■ Given instruction
Copy the data below word for word, leaving out the pictures.

[Stored data entries]

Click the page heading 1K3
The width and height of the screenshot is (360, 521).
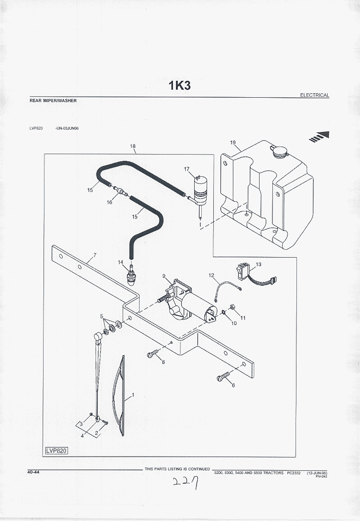(180, 85)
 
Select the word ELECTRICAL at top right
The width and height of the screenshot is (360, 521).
(315, 95)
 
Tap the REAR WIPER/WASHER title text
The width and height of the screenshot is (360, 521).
(53, 101)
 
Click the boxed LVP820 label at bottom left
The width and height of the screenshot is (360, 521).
(56, 451)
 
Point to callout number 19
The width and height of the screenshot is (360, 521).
(233, 143)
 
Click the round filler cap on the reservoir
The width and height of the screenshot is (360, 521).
(279, 151)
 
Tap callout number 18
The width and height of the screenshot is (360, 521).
(132, 146)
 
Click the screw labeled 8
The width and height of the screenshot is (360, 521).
(152, 354)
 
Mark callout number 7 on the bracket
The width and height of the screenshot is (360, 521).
(94, 255)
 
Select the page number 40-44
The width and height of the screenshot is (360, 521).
(33, 472)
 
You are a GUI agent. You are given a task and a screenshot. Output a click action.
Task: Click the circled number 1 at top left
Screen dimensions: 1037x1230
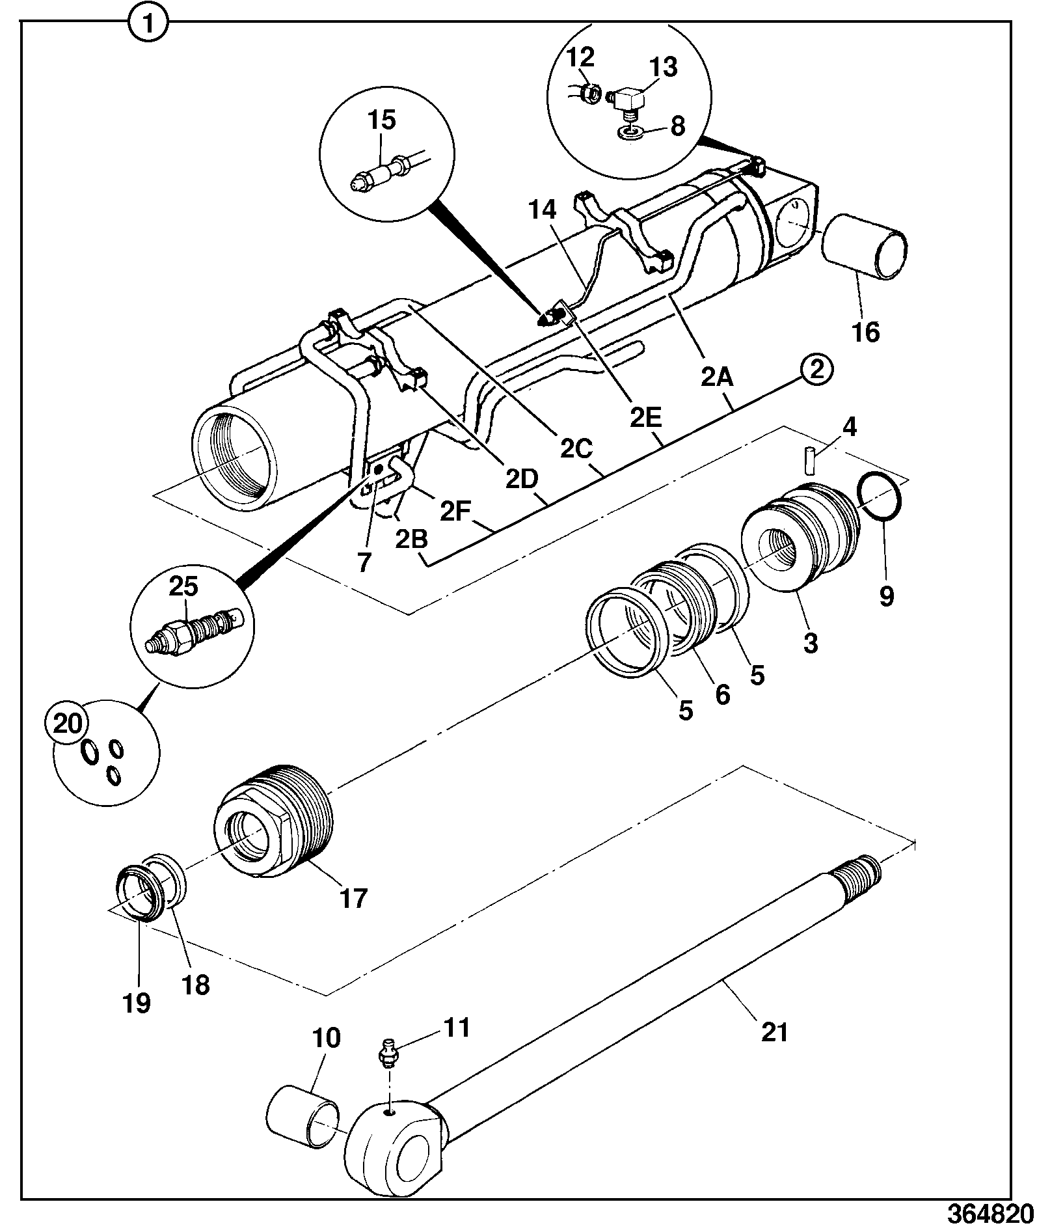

■ Output for this exercise
Click the page heading 1K3
The width and height of the screenshot is (360, 521).
(180, 85)
 
Select the word ELECTRICAL at top right
The width and height of the screenshot is (360, 521).
(315, 95)
 
Tap the REAR WIPER/WASHER title text
The width and height of the screenshot is (360, 521).
(53, 101)
 
Click the boxed LVP820 label at bottom left
The width and height of the screenshot is (360, 521).
(56, 451)
 
Point to callout number 19
The width and height of the screenshot is (360, 521).
(233, 143)
 
Click the round filler cap on the reservoir
The width and height of the screenshot is (360, 521).
(279, 151)
 
Tap callout number 18
The width and height of the screenshot is (360, 521).
(132, 146)
 
Click the screw labeled 8
The width and height of the screenshot is (360, 521).
(152, 354)
 
Mark callout number 7 on the bracket
The width and height of the screenshot is (360, 521).
(94, 255)
 
Select the page number 40-44
The width and height of the screenshot is (360, 521).
(33, 472)
 
You are a GUI agent. You are given a task and a screenshot. Output a click action.
Task: Click the circled number 1 at top left
Screen dimensions: 1037x1230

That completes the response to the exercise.